The repository provides the official implementation of SEED, SEED-LLaMA. For any inquiries, please email seed-x@googlegroups.com.
News
:beers: We are actively looking for self-motivated interns. Please feel free to reach out if you are interested. :beers:
- 2023-10-23 :hugs: We have optimized the memory overhead. Through 8bit quantization and dynamic loading, SEED-LLaMA 8b/14B can run on single 16GB/24GB GPU.
- 2023-10-23 :hugs: All model weights will be downloaded automatically when starting the demo.
- 2023-10-20 :hugs: We release the checkpoints and code of the SEED-2 tokenizer, and SEED-LLaMA-8B/14B.
- 2023-10-20 :space_invader: We release an online gradio demo, feel free to use it by yourself.
- 2023-10-02 :paperclip: We release the technical report of SEED-LLaMA on arXiv, which is empowered by the improved SEED-2 tokenizer.
- 2023-07-29 :octocat: We release the checkpoint of the SEED tokenizer and its inference code. Check it out via SEED-1.
- 2023-07-16 :paperclip: We release the technical report of SEED on arXiv.

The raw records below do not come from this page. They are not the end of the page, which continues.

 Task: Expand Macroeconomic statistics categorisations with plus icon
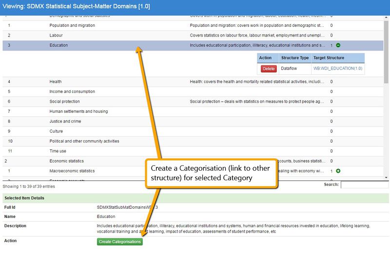tap(338, 171)
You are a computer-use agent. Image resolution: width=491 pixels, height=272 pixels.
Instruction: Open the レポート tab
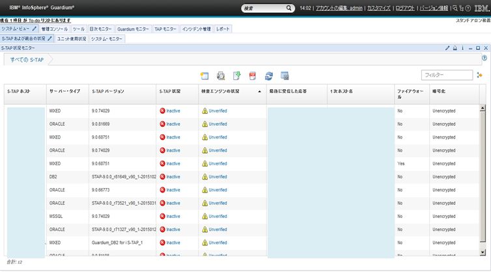pyautogui.click(x=223, y=29)
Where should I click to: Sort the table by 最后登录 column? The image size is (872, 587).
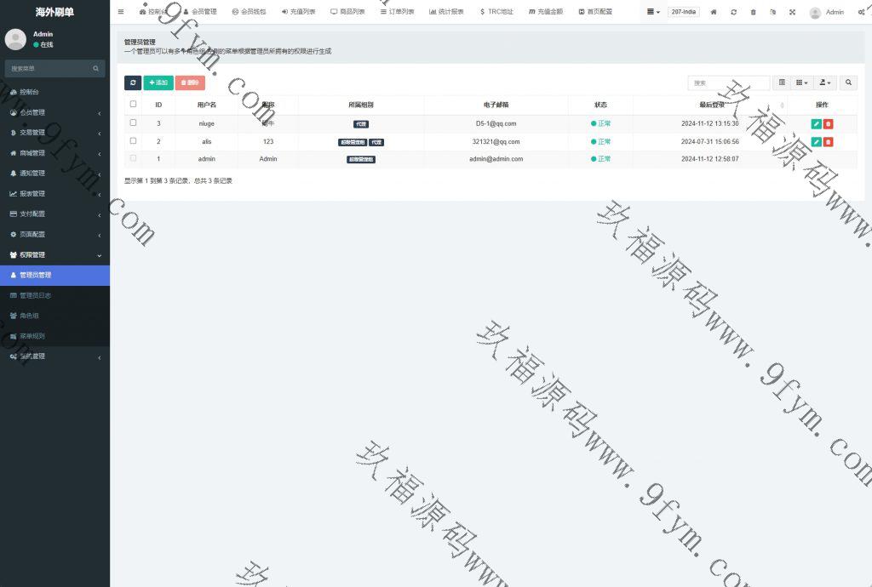coord(712,105)
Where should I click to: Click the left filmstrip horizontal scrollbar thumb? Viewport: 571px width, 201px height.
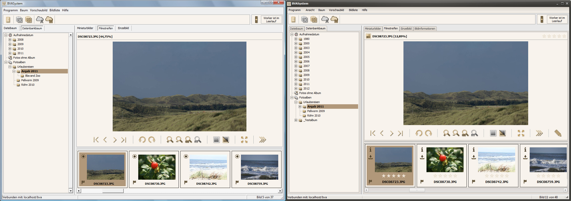(113, 191)
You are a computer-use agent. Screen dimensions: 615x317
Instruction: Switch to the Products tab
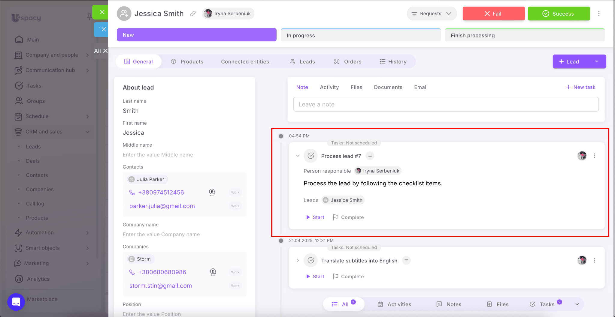187,61
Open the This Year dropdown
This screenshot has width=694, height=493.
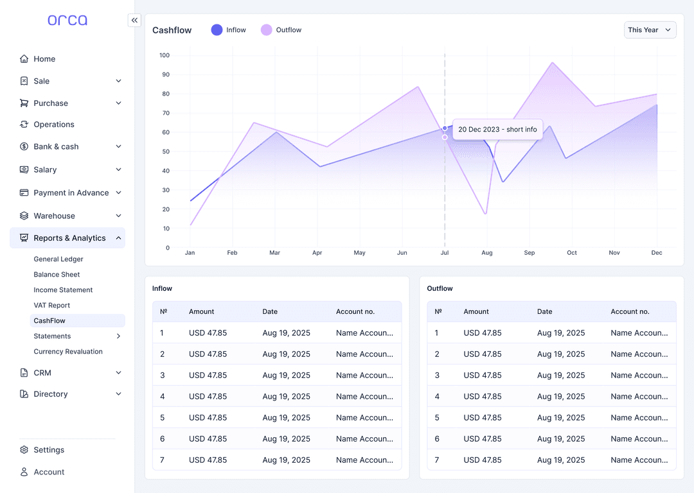(x=650, y=30)
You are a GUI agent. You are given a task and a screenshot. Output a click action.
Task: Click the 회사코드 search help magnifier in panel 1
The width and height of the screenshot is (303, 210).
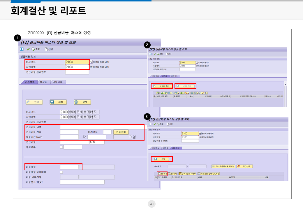coord(91,62)
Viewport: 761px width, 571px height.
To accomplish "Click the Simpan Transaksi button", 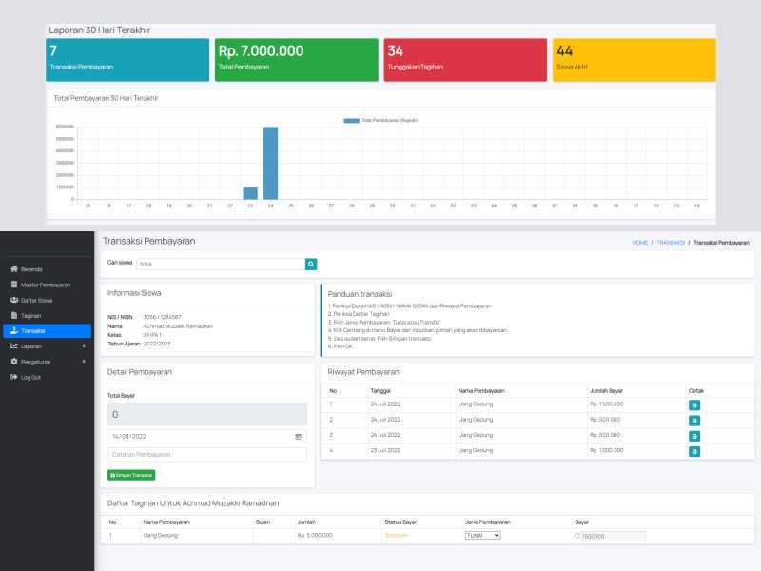I will (x=131, y=475).
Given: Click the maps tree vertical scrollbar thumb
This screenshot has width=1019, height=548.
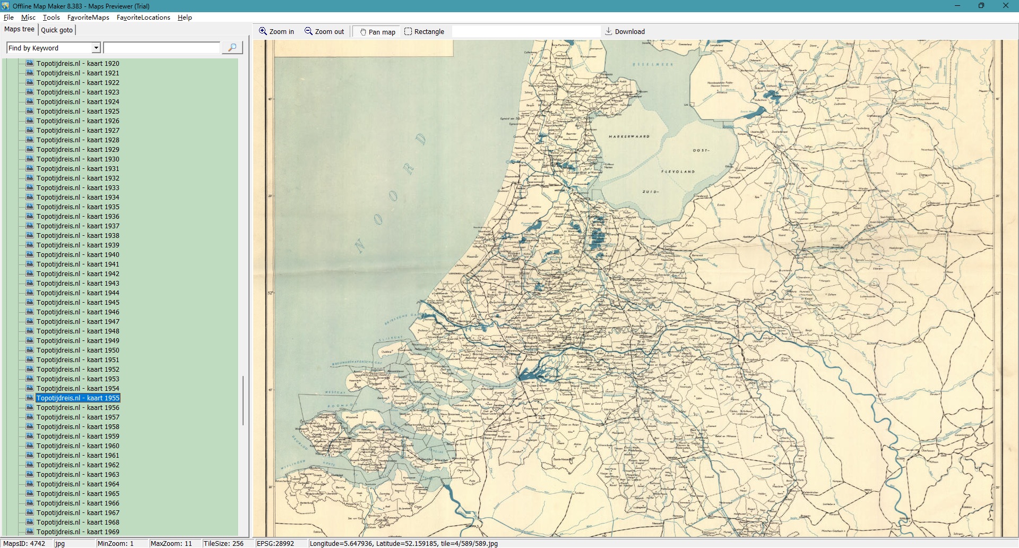Looking at the screenshot, I should pos(243,401).
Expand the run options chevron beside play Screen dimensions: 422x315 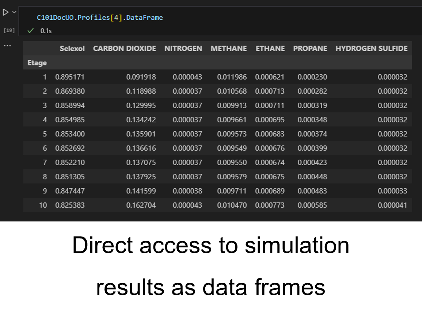[x=14, y=12]
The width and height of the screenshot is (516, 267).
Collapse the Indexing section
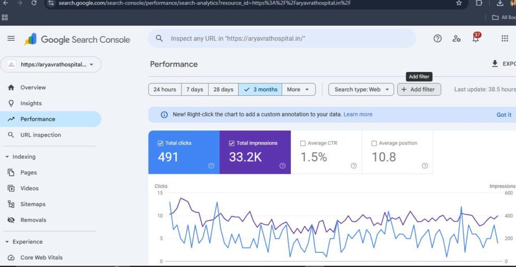7,157
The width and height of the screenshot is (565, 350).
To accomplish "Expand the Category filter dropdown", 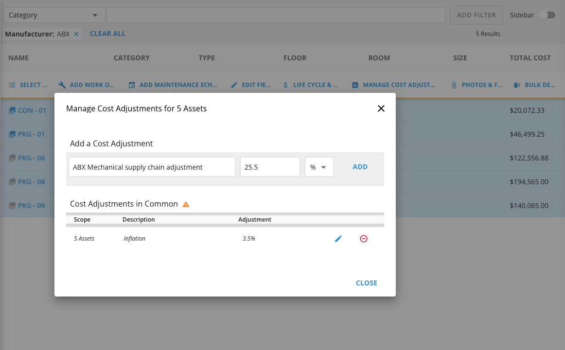I will point(54,15).
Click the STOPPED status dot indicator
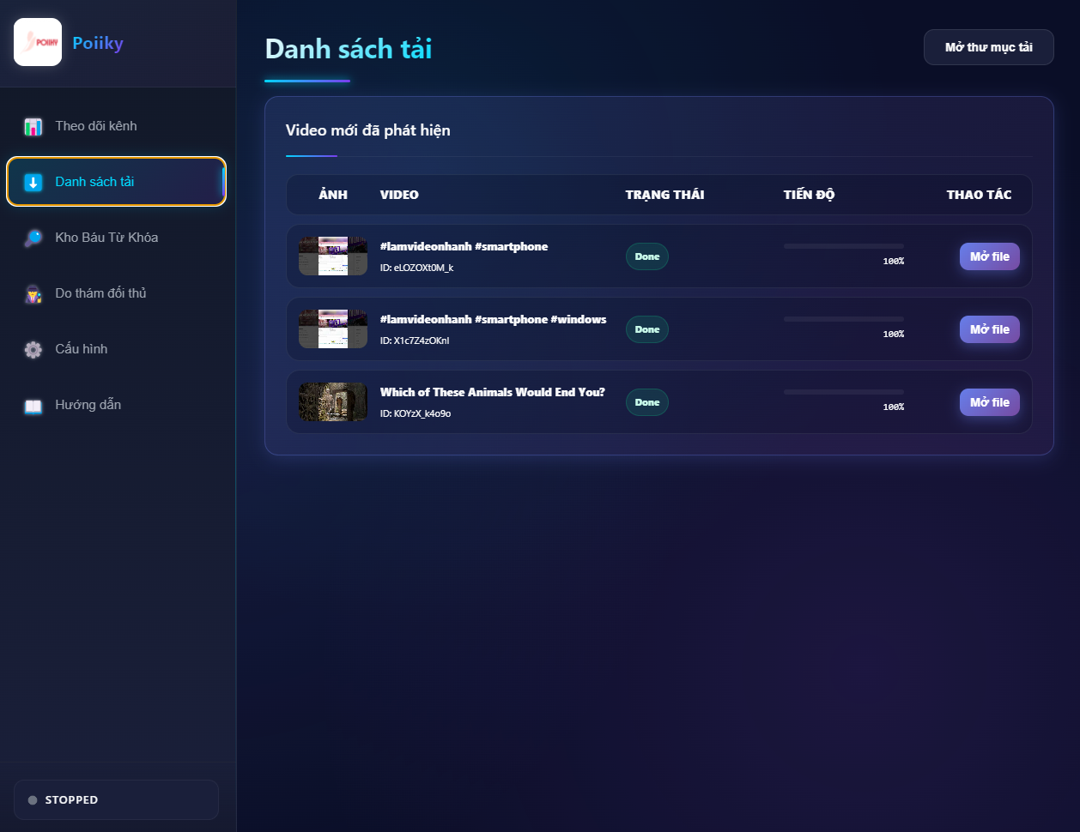Viewport: 1080px width, 832px height. (x=33, y=800)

Stay tuned for the updates!
Brief Introduction
It is recommended to check out our papers for technical details.
:speech_balloon: What can SEED-LLaMA do?
SEED-LLaMA is capable of both multimodal comprehension and generation, exhibiting compositional emergent abilities such as multi-turn in-context multimodal generation, acting like your AI assistant. [Compare to SOTA] [More examples on X]

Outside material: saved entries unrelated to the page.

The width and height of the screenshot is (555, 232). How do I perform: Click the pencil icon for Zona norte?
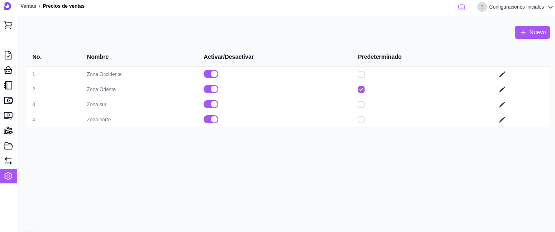click(x=502, y=120)
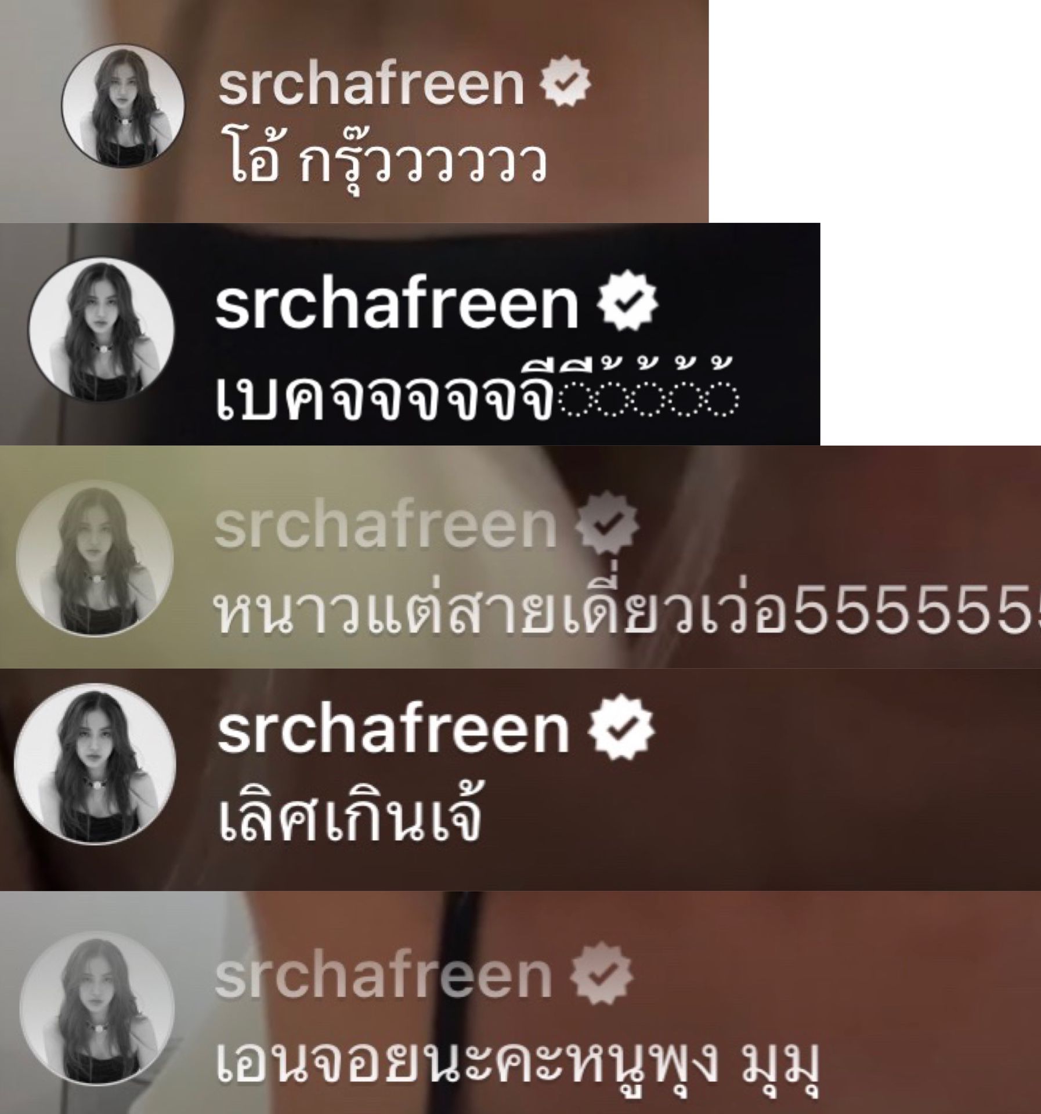
Task: Open profile photo beside 'หนาวแต่สายเดี่ยว' comment
Action: (x=95, y=558)

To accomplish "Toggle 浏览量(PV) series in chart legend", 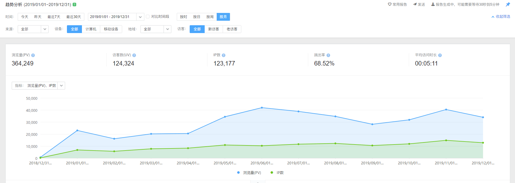I will 249,173.
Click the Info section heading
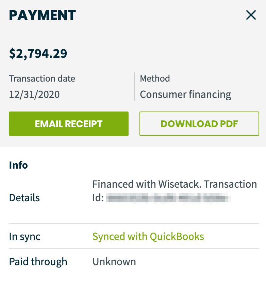 (x=18, y=165)
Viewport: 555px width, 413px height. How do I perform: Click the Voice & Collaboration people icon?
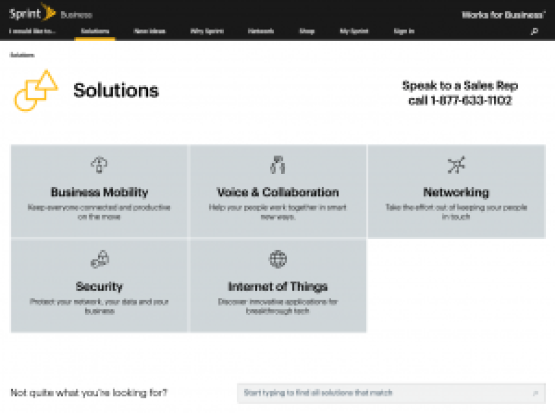coord(278,164)
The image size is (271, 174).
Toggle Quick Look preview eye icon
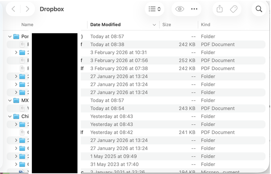click(x=180, y=9)
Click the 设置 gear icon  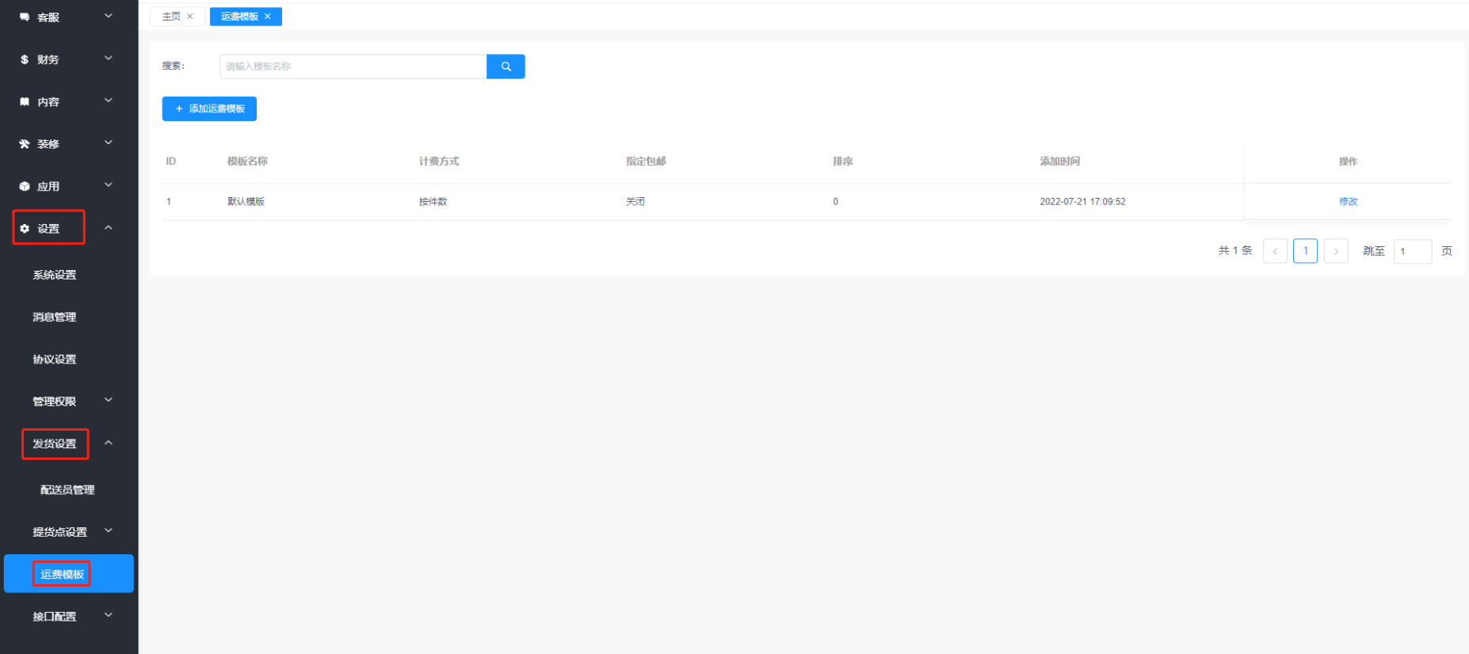(x=25, y=229)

:bulb: How does SEED-LLaMA achieve it?
The core of SEED-LLaMA is the tailored SEED tokenizer, which properly quantized visual signals into discrete visual tokens, capturing necessary semantics while being produced under 1D causal dependence. [SEED-2 vs. SEED-1]
Usage
Dependencies
- Python >= 3.8 (Recommend to use Anaconda)
- PyTorch >= 1.11.0
- NVIDIA GPU + CUDA
Installation
Clone the repo and install dependent packages
git clone https://github.com/AILab-CVC/SEED.git
cd SEED
pip install -r requirements.txt
Model Weights
We release the pretrained SEED Tokenizer and De-Tokenizer, pretrained and instruction tuned SEED-LLaMA-8B and SEED-LLaMA-14B in SEED Hugging Face.

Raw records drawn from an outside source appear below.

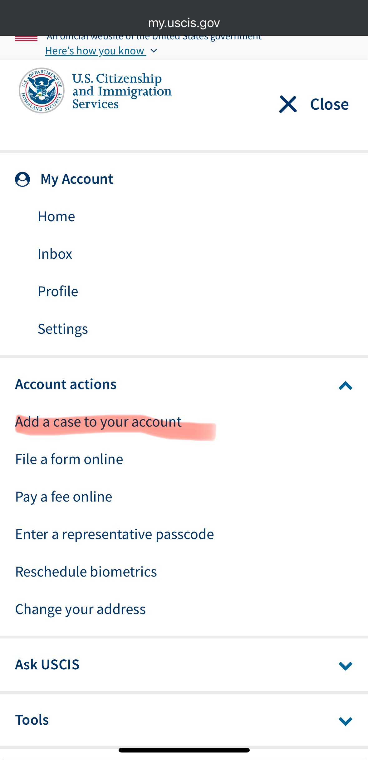Screen dimensions: 368x760
Task: Click the My Account user profile icon
Action: tap(22, 179)
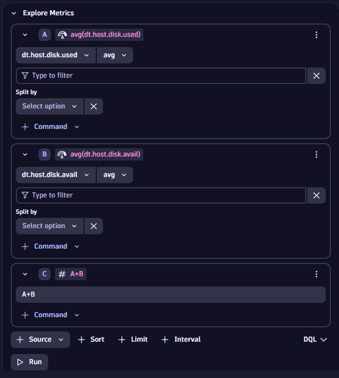339x378 pixels.
Task: Clear the filter field in query A
Action: tap(316, 76)

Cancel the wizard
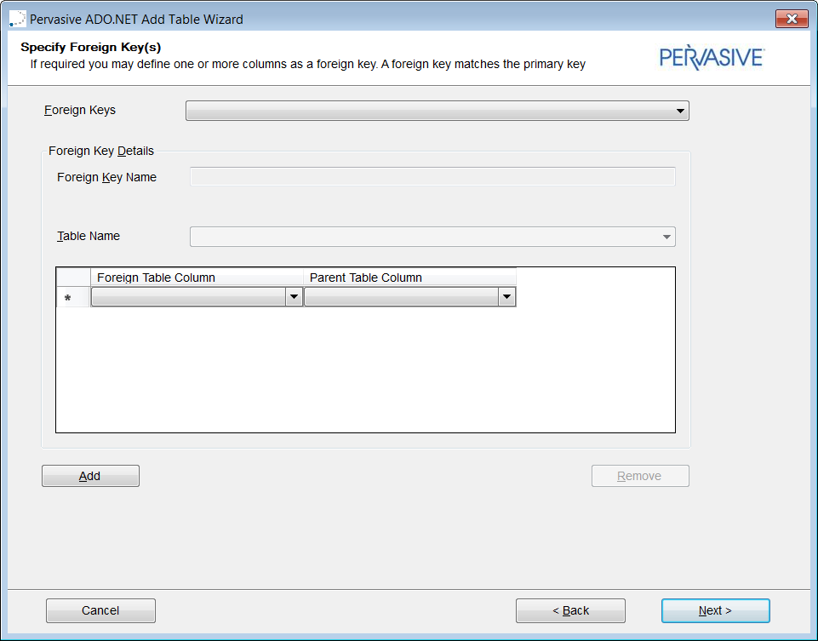coord(100,610)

- Check the SEED tokenizer weights in AILab-CVC/seed-tokenizer-2
- Check the SEED LLaMA(8B) weights in AILab-CVC/seed-llama-8b-sft
- Check the SEED LLaMA(14B) weights in AILab-CVC/seed-llama-14b-sft
The model weights of unCLIP SD-UNet which are used to reconstruct the image will be downloaded automatically.
Inference for visual tokenization and de-tokenization
To discretize an image to 1D visual codes with causal dependency, and reconstruct the image from the visual codes using the off-the-shelf unCLIP SD-UNet:
cd .. # SEED/
python scripts/seed_tokenizer_inference.py
Inference for SEED-LLaMA
Given that SEED-LLaMA-8B is based on Vicuna-7B and SEED-LLaMA-14B based on LLaMA2-Chat-13B, we use Vicuna-7B's ("USER:", "ASSISTANT:") and LLaMA2-Chat-13B's ([INST] [/INST]) prompts for respective instruction tuning.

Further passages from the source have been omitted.